TASK DETAILS
In the text on negligence, what duty does a driver owe to others on the road?

PROVIDED PASSAGE
When a person fails to act reasonably in acting with a degree of care owed to someone else, that is called negligence. The facts of a case very much affect whether something would be defined as negligent or not. For instance, certain people are held to a higher standard as others (doctors, lawyers, etc.) and society has placed certain expectations of care in certain situations. While laws vary from state to state, the basics are as follow:
This means the defendant should or should not have acted in a certain way. When a duty is owed to someone, we mean that they should have acted in a certain way. For example, a driver owes a duty to others on the road by driving safely.
Breach of Duty
This is when the defendant has failed to act in accordance with fulfilling his or her duty. Using the driver example, the defendant failed to drive safely thereby breaching the duty to other drivers.
This is determined by saying “But for the defendant’s reckless driving, the injury would not have occurred” or the defendant’s driving was the direct cause of the person’s injury.

SUPPLIED MATERIAL

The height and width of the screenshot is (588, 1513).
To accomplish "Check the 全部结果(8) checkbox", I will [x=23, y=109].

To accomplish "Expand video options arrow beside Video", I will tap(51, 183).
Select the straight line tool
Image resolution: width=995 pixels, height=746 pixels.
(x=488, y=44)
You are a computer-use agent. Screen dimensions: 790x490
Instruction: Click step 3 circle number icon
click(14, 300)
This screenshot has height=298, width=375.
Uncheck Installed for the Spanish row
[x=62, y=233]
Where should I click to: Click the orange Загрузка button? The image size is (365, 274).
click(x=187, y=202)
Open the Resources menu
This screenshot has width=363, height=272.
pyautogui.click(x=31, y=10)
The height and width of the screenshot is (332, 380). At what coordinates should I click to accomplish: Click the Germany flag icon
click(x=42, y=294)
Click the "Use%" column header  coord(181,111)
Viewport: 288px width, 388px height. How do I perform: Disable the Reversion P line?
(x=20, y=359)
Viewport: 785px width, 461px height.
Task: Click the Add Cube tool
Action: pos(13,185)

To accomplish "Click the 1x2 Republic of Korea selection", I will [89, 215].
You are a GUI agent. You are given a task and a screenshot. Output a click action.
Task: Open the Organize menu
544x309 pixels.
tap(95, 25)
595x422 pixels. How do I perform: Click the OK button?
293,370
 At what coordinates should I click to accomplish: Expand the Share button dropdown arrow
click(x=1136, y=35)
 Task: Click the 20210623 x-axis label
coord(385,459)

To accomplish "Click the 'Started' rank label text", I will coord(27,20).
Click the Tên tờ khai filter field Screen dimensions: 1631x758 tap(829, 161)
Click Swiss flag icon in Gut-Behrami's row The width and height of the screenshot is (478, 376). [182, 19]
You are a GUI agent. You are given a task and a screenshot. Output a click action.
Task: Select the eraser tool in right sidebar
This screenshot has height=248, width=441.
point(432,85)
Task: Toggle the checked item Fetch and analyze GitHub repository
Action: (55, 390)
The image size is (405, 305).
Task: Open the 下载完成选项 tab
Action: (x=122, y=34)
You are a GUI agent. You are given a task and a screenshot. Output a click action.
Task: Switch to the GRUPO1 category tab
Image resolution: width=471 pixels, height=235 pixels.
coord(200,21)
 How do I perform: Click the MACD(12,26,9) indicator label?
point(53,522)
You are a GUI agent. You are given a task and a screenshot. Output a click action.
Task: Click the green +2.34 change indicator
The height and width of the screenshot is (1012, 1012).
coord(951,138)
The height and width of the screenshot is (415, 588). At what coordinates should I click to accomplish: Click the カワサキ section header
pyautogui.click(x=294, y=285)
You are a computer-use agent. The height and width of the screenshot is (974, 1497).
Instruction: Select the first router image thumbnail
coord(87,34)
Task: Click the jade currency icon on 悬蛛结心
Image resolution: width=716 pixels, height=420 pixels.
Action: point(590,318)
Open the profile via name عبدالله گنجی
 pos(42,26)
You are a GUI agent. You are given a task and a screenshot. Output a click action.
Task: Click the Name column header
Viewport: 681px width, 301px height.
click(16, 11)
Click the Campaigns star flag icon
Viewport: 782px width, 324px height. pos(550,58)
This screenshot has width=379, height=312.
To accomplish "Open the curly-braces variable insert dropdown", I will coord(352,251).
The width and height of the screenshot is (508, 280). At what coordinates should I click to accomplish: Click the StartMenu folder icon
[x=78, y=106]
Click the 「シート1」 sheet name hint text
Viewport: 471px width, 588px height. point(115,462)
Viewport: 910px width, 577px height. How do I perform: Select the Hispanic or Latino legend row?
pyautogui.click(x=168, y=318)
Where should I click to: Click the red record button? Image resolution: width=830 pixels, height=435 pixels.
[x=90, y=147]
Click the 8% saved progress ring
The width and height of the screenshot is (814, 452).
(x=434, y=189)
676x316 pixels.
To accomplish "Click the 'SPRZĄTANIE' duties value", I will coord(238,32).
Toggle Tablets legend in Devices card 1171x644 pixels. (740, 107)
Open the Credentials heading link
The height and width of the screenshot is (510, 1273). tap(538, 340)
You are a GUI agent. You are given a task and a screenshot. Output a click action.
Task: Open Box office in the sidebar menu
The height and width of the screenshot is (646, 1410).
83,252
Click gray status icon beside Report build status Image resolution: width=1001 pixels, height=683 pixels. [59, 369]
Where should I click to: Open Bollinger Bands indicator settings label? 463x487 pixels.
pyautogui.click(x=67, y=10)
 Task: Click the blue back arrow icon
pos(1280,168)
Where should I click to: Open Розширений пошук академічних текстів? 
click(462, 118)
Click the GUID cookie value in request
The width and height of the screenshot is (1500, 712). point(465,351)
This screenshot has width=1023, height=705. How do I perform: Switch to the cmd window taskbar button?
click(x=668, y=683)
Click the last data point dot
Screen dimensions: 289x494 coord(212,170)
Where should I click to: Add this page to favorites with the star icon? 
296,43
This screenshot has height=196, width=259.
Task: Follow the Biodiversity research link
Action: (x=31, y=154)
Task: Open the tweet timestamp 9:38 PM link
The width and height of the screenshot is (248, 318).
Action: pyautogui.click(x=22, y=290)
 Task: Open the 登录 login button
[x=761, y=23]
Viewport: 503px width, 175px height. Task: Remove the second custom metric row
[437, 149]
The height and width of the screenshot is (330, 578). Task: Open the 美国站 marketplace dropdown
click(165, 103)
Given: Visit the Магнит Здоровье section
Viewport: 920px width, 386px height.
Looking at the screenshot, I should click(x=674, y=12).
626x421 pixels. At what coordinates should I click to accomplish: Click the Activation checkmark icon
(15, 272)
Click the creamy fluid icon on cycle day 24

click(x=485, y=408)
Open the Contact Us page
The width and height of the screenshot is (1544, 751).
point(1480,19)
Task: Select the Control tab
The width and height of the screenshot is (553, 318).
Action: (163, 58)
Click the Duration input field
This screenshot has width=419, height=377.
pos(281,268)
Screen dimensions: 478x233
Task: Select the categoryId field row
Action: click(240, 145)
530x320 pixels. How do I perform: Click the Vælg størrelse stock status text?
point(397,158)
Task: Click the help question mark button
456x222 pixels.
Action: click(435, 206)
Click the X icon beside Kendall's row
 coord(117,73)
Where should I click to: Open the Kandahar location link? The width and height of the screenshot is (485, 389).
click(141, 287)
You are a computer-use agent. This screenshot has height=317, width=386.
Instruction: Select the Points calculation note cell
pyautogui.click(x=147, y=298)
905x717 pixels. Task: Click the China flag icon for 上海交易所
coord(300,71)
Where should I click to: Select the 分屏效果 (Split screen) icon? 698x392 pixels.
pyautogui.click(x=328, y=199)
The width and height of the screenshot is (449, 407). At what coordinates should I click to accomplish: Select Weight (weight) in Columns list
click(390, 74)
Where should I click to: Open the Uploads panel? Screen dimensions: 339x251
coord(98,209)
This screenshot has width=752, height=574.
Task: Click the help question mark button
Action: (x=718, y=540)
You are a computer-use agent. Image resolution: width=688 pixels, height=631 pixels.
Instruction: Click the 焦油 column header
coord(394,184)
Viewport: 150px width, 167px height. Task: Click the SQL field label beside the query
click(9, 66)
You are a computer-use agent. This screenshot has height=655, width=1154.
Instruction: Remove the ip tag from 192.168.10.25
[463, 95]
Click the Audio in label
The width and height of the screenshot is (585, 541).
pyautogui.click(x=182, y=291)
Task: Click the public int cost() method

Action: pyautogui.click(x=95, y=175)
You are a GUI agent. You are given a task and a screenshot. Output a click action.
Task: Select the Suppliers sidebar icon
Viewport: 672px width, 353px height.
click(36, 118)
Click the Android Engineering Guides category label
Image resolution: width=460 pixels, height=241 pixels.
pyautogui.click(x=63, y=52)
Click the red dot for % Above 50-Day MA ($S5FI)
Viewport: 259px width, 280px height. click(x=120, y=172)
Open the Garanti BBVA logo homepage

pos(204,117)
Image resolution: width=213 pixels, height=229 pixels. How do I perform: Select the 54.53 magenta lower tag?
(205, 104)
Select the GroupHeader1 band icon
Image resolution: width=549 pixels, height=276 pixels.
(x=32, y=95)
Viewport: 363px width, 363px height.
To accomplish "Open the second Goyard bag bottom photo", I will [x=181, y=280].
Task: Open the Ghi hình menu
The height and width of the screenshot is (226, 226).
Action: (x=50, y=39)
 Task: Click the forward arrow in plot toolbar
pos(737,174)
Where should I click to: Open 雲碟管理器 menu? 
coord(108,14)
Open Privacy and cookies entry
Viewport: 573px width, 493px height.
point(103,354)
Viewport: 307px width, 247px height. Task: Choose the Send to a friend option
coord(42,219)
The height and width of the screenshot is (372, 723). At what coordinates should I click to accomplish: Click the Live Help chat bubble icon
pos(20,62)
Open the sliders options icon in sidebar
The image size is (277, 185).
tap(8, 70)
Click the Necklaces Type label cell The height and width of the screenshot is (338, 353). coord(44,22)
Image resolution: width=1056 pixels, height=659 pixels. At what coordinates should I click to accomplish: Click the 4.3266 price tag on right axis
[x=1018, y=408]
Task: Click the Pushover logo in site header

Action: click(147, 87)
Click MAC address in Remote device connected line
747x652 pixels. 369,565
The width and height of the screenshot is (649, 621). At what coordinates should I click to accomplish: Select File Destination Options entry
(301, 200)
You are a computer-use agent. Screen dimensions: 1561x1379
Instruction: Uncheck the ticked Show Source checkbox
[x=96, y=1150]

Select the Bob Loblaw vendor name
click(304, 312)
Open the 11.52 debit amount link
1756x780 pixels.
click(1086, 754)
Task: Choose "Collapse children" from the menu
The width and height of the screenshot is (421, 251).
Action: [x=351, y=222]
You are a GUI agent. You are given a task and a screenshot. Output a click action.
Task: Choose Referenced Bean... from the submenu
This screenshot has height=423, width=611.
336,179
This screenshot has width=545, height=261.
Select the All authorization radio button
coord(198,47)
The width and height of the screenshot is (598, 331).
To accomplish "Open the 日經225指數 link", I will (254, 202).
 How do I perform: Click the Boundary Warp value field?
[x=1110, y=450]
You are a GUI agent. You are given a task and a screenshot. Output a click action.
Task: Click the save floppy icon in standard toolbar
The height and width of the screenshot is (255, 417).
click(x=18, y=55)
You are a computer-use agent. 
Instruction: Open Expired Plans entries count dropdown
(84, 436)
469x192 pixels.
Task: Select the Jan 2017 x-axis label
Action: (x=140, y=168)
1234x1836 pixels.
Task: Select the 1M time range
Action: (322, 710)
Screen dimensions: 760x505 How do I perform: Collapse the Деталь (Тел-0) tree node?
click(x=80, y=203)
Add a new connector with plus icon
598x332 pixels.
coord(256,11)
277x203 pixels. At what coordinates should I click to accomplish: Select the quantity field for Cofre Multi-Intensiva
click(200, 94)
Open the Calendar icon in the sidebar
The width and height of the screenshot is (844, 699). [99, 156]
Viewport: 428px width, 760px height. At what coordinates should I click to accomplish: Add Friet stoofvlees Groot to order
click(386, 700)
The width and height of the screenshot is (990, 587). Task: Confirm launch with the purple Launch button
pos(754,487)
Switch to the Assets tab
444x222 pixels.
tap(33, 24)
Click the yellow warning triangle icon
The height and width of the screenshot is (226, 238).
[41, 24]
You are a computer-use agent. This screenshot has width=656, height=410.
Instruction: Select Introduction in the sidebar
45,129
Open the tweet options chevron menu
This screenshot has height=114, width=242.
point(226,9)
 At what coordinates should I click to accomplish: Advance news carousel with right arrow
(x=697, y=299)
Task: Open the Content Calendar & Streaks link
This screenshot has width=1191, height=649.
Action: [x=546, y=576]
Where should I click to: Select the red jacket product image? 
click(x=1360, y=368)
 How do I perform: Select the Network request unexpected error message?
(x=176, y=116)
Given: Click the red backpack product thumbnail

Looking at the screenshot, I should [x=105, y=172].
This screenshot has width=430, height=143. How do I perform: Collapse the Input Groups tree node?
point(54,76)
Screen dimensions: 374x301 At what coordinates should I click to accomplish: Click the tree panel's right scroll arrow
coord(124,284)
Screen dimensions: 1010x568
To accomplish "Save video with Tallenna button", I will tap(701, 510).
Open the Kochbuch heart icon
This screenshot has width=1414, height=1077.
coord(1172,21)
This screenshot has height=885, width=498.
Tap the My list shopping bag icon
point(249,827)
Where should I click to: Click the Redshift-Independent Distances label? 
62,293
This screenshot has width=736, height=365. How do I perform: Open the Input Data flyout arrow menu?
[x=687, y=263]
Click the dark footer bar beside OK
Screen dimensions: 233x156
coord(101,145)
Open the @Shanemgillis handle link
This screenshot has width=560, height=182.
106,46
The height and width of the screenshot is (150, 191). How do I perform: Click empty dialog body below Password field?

RESULT OF THE EXERCISE
To drive safely.